Chez les femmes, la colère n’est pas un sentiment accepté et sera rapportée à sa personnalité. On dit qu’elle a un souci, qu’elle est hystérique. On ne traite pas la colère des femmes en la rattachant à un contexte. On lui renvoie qu’elle a ses règles, qu’elle est « chiante », qu’elle est « bipolaire », « borderline »…

Dans le couple, si la femme exprime de la colère et que son mari l’invalide de cette manière, les problèmes s’accentuent. Et elle perd de plus en plus confiance en elle.

Peut-on contrer la peur dans une nouvelle relation amoureuse après avoir subi des violences conjugales ?

Oui, mais il faut prendre un temps pour panser ses blessures, sinon l’on va vers une relation pansement, qui n’est pas une situation durable, en général. Mieux vaut travailler sur soi pour repartir différemment, afin de ne pas surinterpréter ce qui se passe avec la nouvelle personne. Le moindre désaccord risque d’embraser le foyer émotionnel, de réveiller le souvenir de la relation toxique, de susciter des émotions très intenses et la personne en face ne comprendra pas.

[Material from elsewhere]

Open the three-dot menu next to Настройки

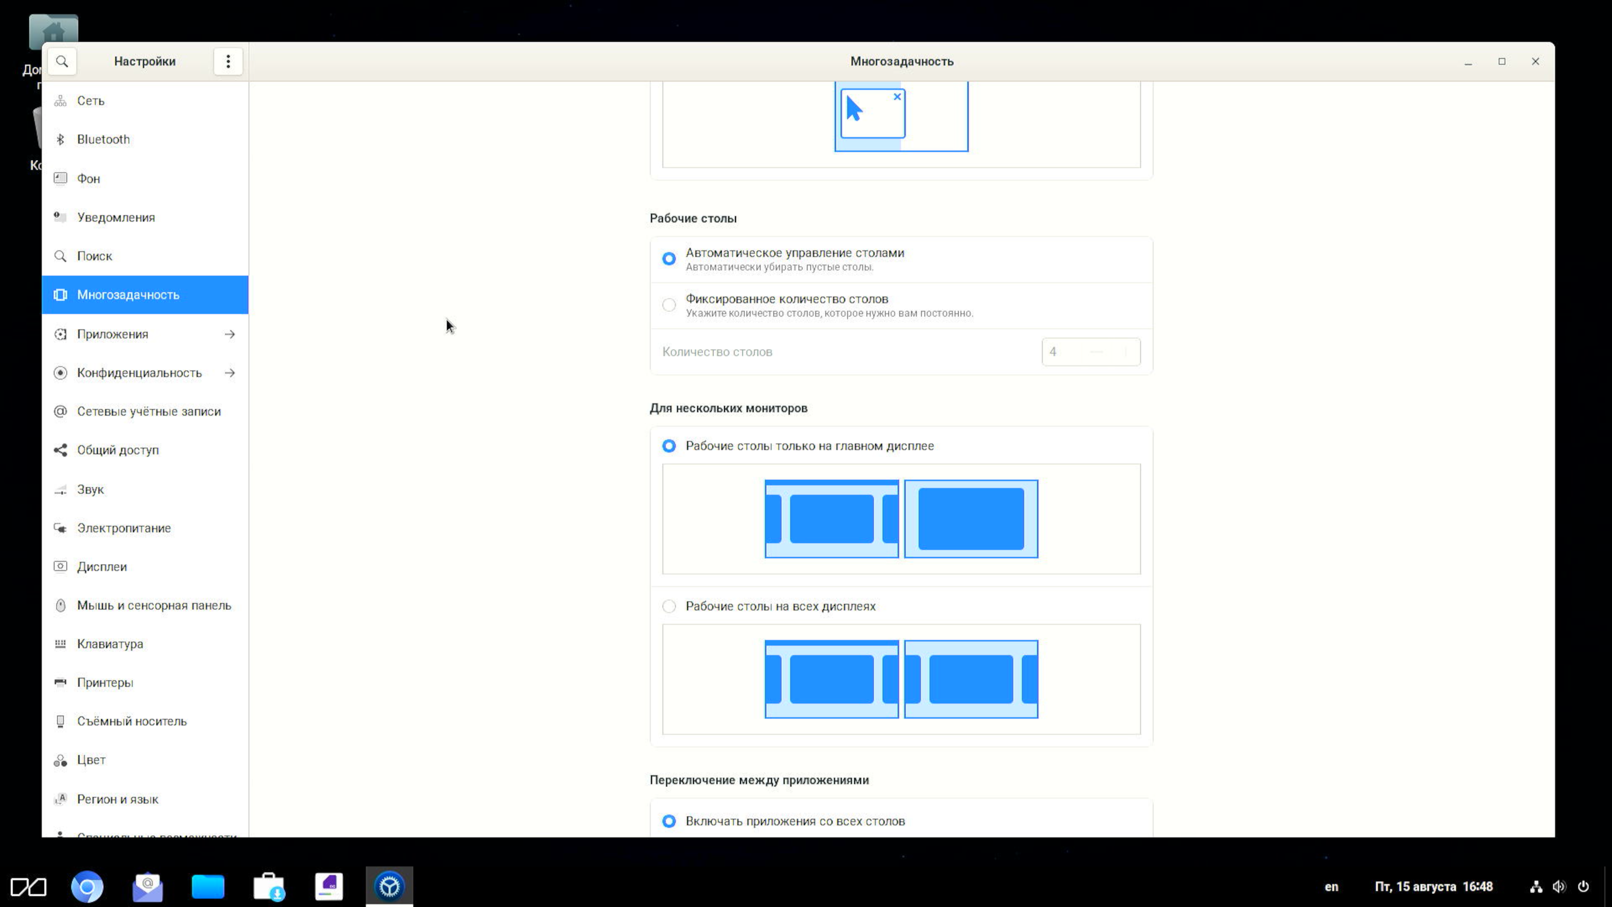pyautogui.click(x=228, y=61)
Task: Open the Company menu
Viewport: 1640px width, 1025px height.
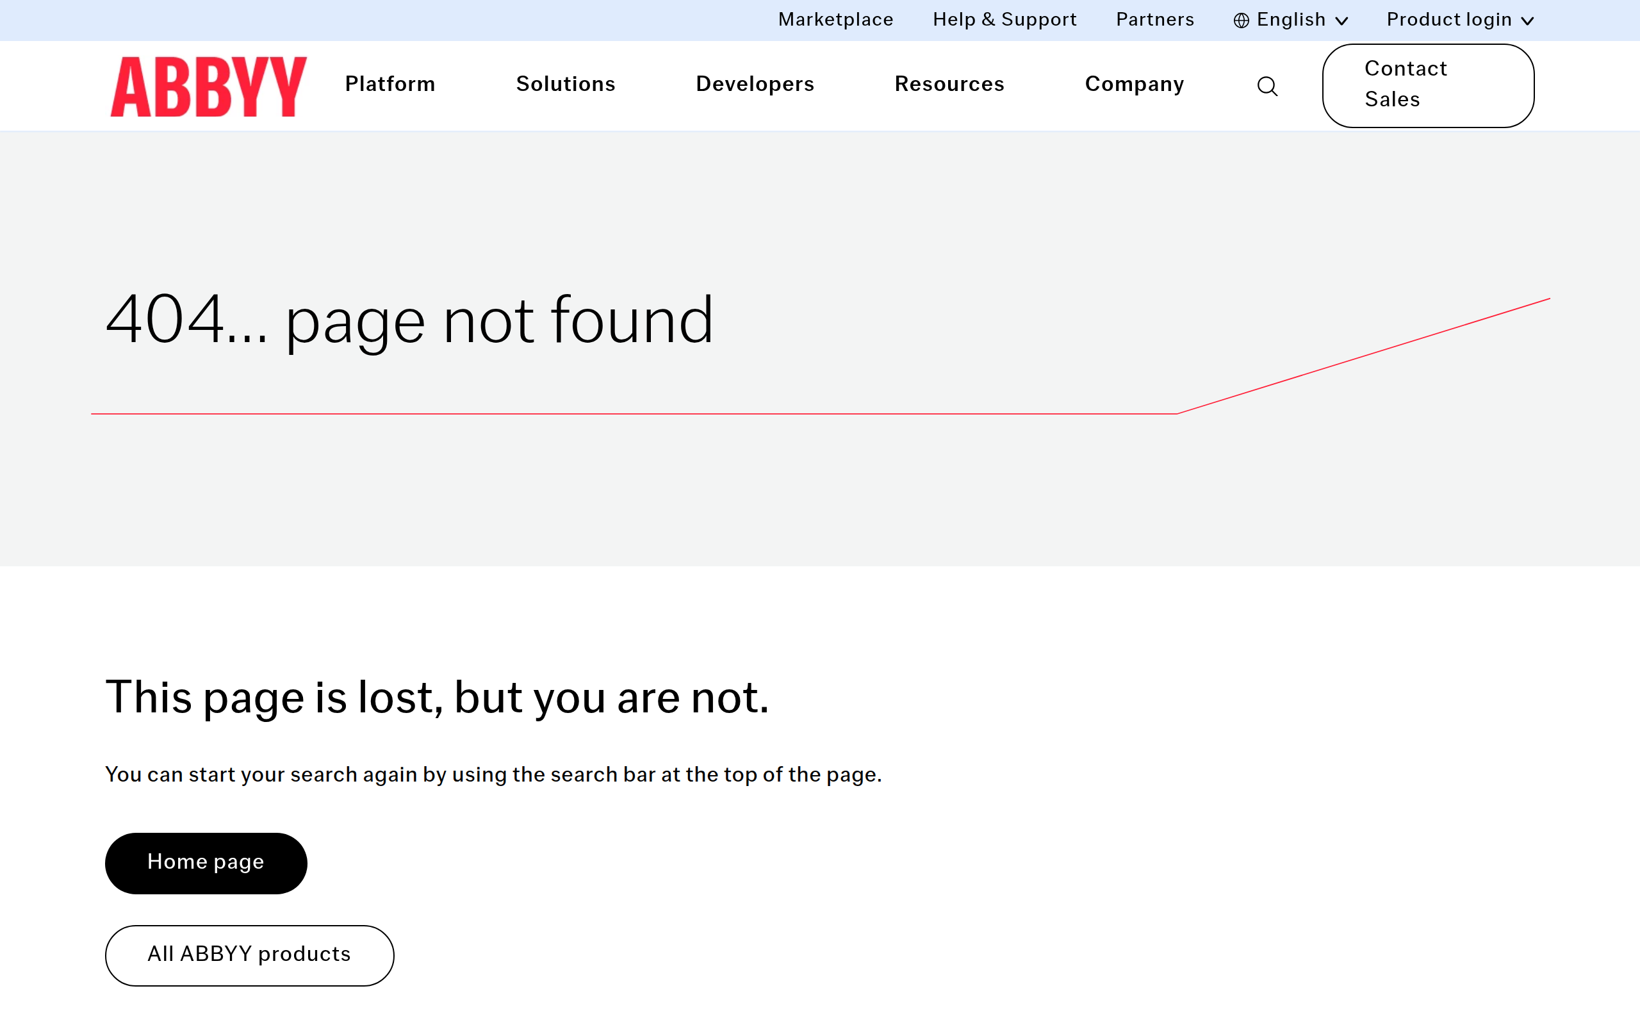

Est-ce alors possible de reconstruire sa vie amoureuse ?

Oui, c’est évidemment possible.

Il est cependant important, selon moi, de diminuer l’enjeu que l’on met sur les femmes, d’arrêter de leur dire qu’être célibataire, c’est être en échec, contrairement aux hommes. La femme est conditionnée dès son enfance à trouver le prince charmant, à se marier. Chez les femmes, on en est encore à Réussir sa vie – c’est réussir son couple, semble-t-il. Cette quête amoureuse est merveilleuse évidemment , mais l’on peut d’autant mieux la poursuivre que l’on s’accomplit autrement : par la spiritualité, un engagement politique, en s’entourant des gens que l’on aime… sans forcement s’enfermer dans cette exclusivité amoureuse. Il faut diminuer cet enjeu amoureux auprès des femmes, un enjeu qui leur fait accepter hélas des choses inacceptables. 

Pour conclure cet échange, avez-vous d’autres recommandations à faire aux femmes ?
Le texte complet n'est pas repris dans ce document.